Beiträge zur Popularmusikforschung 13 (1994)
Dauerhafte URI für die Sammlung
Musik der Skinheads und ein Gegenpart: die "Heile Welt" der volkstümlichen Musik
Herausgeber: Helmut Rösing; Arbeitskreis Studium Populärer Musik e.V.
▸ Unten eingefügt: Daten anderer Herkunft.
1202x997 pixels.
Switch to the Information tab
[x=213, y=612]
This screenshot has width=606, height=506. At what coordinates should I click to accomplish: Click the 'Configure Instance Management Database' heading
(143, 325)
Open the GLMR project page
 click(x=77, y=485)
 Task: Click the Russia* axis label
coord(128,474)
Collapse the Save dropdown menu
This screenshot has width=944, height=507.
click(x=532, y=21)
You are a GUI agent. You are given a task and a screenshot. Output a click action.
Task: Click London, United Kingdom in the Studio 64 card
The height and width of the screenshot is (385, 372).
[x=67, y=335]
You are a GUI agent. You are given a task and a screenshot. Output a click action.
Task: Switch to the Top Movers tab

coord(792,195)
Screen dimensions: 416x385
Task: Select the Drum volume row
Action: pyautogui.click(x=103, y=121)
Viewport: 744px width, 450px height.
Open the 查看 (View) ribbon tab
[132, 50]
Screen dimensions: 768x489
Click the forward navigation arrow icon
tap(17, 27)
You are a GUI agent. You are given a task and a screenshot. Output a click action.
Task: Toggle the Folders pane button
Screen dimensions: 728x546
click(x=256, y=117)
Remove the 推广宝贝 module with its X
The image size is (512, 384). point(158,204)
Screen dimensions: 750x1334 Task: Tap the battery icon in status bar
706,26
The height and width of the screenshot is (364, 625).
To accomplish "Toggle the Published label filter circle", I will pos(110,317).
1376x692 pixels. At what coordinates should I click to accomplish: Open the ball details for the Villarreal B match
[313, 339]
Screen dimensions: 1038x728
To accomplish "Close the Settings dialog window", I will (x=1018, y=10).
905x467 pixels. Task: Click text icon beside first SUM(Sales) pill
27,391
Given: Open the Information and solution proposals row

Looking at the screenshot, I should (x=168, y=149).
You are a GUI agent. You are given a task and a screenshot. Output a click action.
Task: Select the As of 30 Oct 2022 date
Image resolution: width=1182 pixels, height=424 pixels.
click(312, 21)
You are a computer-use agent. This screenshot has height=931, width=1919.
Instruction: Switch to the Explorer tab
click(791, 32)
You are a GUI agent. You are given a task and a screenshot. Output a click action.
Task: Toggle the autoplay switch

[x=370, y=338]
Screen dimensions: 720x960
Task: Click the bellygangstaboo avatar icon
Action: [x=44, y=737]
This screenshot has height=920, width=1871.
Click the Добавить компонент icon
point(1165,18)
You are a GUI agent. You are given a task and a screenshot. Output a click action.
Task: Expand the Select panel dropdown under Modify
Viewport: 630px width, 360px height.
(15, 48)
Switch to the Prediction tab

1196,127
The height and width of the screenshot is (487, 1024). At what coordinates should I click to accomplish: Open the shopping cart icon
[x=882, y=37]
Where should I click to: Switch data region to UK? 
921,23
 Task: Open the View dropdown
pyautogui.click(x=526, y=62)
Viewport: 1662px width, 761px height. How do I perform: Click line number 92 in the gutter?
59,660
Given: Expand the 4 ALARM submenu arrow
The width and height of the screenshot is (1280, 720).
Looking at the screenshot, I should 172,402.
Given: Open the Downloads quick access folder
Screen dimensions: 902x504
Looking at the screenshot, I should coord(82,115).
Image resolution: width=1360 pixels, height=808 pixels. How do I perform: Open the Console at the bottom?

Baden-Baden: CODA-Verlag, 1994
http://nbn-resolving.de/urn:nbn:de:hebis:26-opus-51639
Zusammenfassung:
Wundersame ebenso wie verheerende Wirkungen sind Musik zu allen Zeiten und immer wieder nachgesagt worden, seit den Gewaltüberfällen auf Ausländer- und Asylantenheime steht die 01-Musik der Skinheads auf dem Index. Sie sei, so Wolfgang Leuschner vom Frankfurter Sigmund-Freud-Institut, destruktiv, stelle eine Art von "psychologischer Bewaffnung" dar und diene als gezielt eingesetztes Mittel dem "Tabubruch". In dem Film "Apocalypse Now" allerdings fungiert Wagners Walkürenritt als Fanal des Angriffs, und zur Zeit des Nationalsozialismus sollten Märsche, Kampflieder und Durchhalteschlager die rechte Gesinnung in des Wortes doppelter Bedeutung fördern. Keine Frage, das Phänomen, um das es hier geht, hat eine weitreichende historische Dimension.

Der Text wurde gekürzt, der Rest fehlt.